# Problem details:
In the sourdough buttermilk biscuit recipe below, how long should the dough ferment before baking?

Fermented Sourdough Buttermilk Biscuits | Nutritional Therapy | How to Nourish | @howtonourish
Questions & Answers

What if I don’t have a sourdough starter?
You can easily get a starter going using my Instagram highlight here. It takes about a week for a starter to mature enough to bake with it, so leave yourself at least one week before planning to try this sourdough buttermilk biscuit recipe.

Can I use white cane sugar, coconut sugar, or maple syrup in place of the honey?
Any sweetener should work fine in this recipe, although I personally think honey gives the biscuits the best flavor when combined with the buttermilk. Sub any sweetener 1:1 with the honey.

Can I use gluten-free flour in place of the all-purpose flour?
Since this is a wheat-based sourdough recipe, I do not recommend substituting gluten-free flour as you likely won’t get the result you’re hoping for. If you are gluten free, try searching for a GF buttermilk biscuit recipe online.

Can I use another milk in place of the buttermilk?
You can, however the biscuits will not have the same tang and rise as they do with buttermilk (or kefir). We typically use buttermilk left over from making butter and sometimes we don’t have quite a full cup, so I will add a bit of raw milk to give me enough for the recipe.

Fermented Sourdough Buttermilk Biscuits

Recipe by Heather Hart


Prep Time


Bake Time


Rest Time




  • 2 1/2 cups (450g) all-purpose flour

  • 1/2 cup (110g) cold unsalted butter or lard, cut into small chunks

  • 1/2 cup (150g) sourdough starter (discard is fine!)

  • 1 tbsp honey or granulated sugar of choice

  • 1 cup buttermilk (or kefir)

  • 3/4 tsp sea salt

  • 1 tsp baking powder

  • 1/2 tsp baking soda


  • BEGIN AT LEAST 7 HOURS BEFORE BAKING. Add the flour to a large mixing bowl, then add the butter or lard. Cut the fat in using a dough blender tool or your hands until pieces are about the size of small peas.
  • Add sourdough starter, sweetener, and buttermilk to the bowl. Mix with a spoon until a soft dough just comes together. Cover and place in a warm spot on your kitchen counter. Leave to ferment for 6-8 hours.*
  • WHEN READY TO BAKE. Preheat oven to 400ºF.
  • In a small bowl, combine sea salt, baking powder, and baking soda, then stir together. Sprinkle mixture over fermented dough and knead gently until it just comes together into a cohesive, soft ball of dough.
  • On your counter or a piece of parchment paper, pat the dough out with your hands until it’s about 1 inch thick. With a medium or large biscuit cutter, cut each biscuit out and place into a large cast-iron skillet or other oven-safe dish. They should just barely touch. Continue to cut biscuits until all dough has been used.
  • Place the skillet into your oven and bake 20-30 minutes. You will know they are done when they’re golden brown on top.
  • Serve warm with butter and honey or a slather of your favorite jam.


  • Make sure you are prepping this dough ahead of time, as it needs to ferment for 6-8 hours before baking. I find it easiest to prep dough in the morning and let it ferment until just before dinner.
  • *My dough usually rises quite a bit by the time I bake, but if you’re leaving it on the counter and it’s room temperature in your home, you can bake without a problem anytime between 6-8 hours. You’re looking for the dough to ferment as much as possible during this time for easier digestion, but most of it’s rise in the oven will come from the baking powder and baking soda with buttermilk.
  • Baked biscuits can be stored in an airtight container on the counter for a few days, or in the fridge or freezer for longer. Reheat in a warm oven until just warmed through.

# Information shown:
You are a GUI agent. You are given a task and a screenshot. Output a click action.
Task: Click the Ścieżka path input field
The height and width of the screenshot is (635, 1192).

# Written reply:
6-8 hours.